On several Friday lunch hours this summer, the Schneider Museum of Art offers an escape from kitchen or cafe with sounds of the "shakuhachi," an ancient Japanese bamboo flute, resounding in excellent acoustics amid the art.

On several Friday lunch hours this summer, the Schneider Museum of Art offers an escape from kitchen or cafe with sounds of the "shakuhachi," an ancient Japanese bamboo flute, resounding in excellent acoustics amid the art.

It's free, fun, different and not planned out. Longtime local composer and performer Todd Barton — and usually some friends — will wing it, creating the music that comes to them as they interact with each other, listeners and whatever musical sprites happen to be influencing them that day and in that museum, at the east end of Southern Oregon University, near the intersection of Ashland Street with Siskiyou Boulevard.

"Improv is all about listening to the notes I produce and listening to where they take me," says Barton. "Improv with another person is even more exciting. The sounds grow and develop."

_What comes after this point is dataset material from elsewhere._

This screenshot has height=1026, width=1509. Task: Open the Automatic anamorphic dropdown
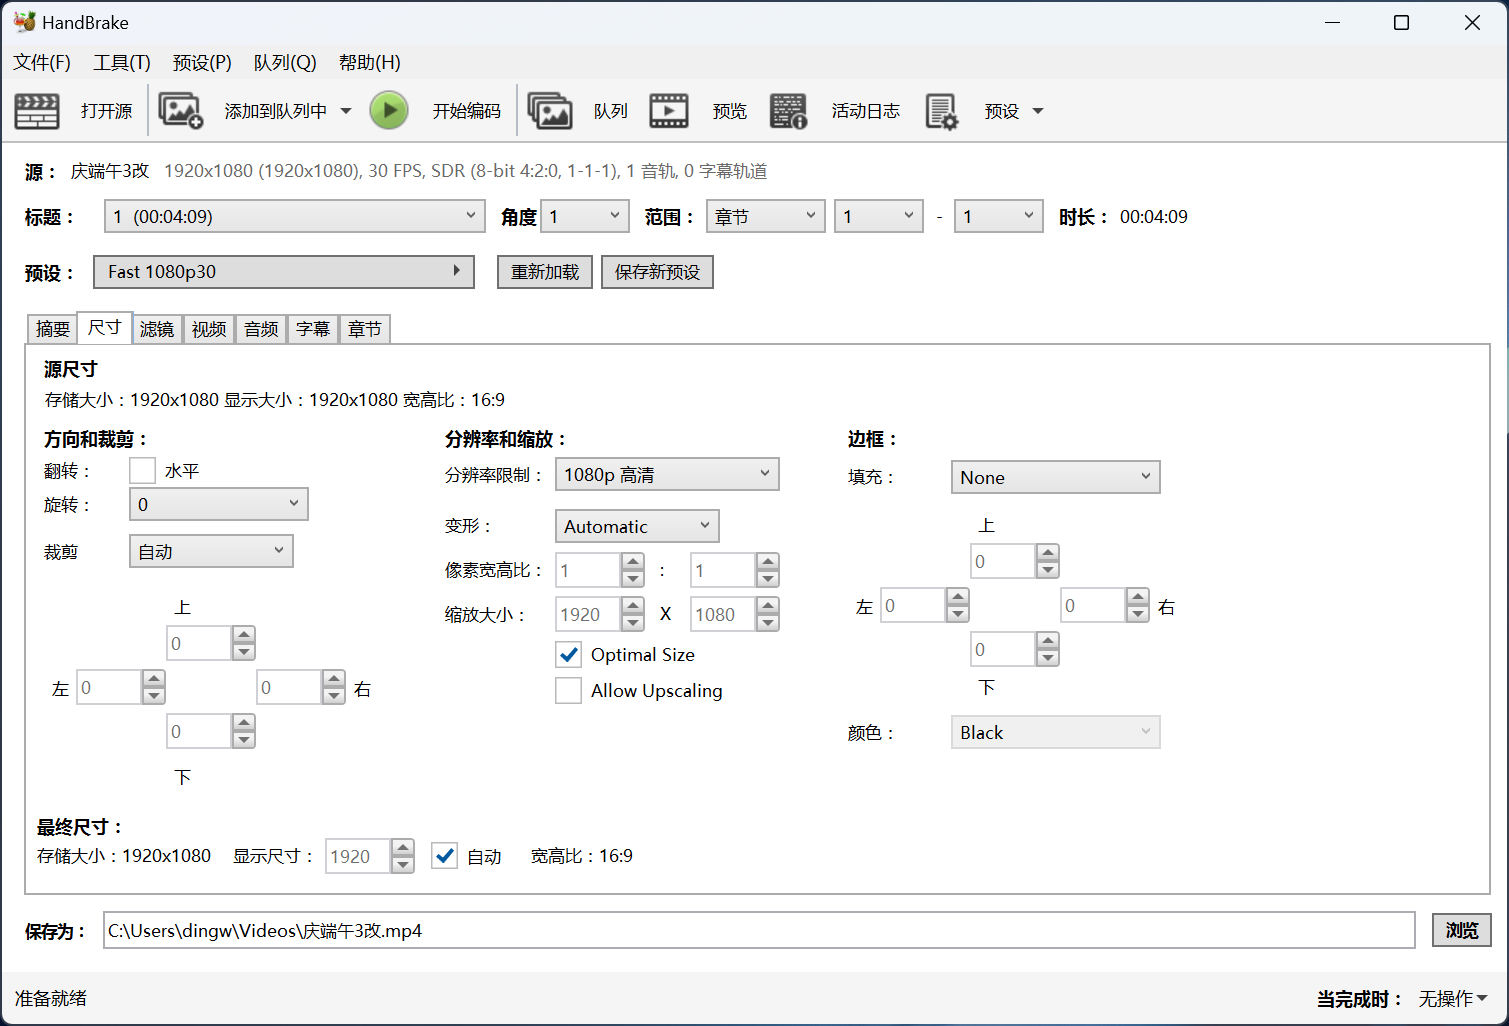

Resident composer for the Oregon Shakespeare Festival, where he's worked for 42 years, Barton has a thing for both electronic and acoustic instruments and a love for improv that hatches performances "that are a surprise for me and the audience."

In other words, get ready for some original music, never heard by anyone and frequently interwoven with "the haunting, breathy and mysterious tones of the shakuhachi, which sound like the wind in the trees."

Where does the inspiration come from when you walk into a performance without any playlist or sheet music?

From your mind and heart, of course, but, says Barton, also from the audience. "As Pauline Oliveros (electronic composer and accordionist) said, 'if the people onstage are listening, then the people in the audience are listening.' When that works, the audience and performer are one."

As the aural muse of the festival speaks, you suddenly hear tinkling, soothing music, but whence cometh these magical strains?

"Ringtone," says Barton.

"Shakuhachi?"

"Absolutely," he notes, adding, "I got tired of hearing all these hyper, anxious tones. They'd make me hyper and anxious. These shakuhachi tones take getting used to because they don't grab your attention. But after a while, they kind of say, 'I can't wait to talk to you.' "

Note: you can listen to and download 15 ringtones for $10 from www.toddbarton.com. The site reads, "The shakuhachi flute has been used for meditation and breath work for over a millennium. With shakuhachi ringtones, you'll be gently reminded to take a breath before facing the unexpected."

Barton has been an adjunct professor at SOU since 1972 and teaches musical composition, orchestration and compositional technique and electronic and computer music. He refers to his electronic instruments as "my sonic lego set."

The shows, titled "Soundscape," run from noon to 1 p.m. Fridays, June 24, July 1 and July 8. See www.sou.edu/sma.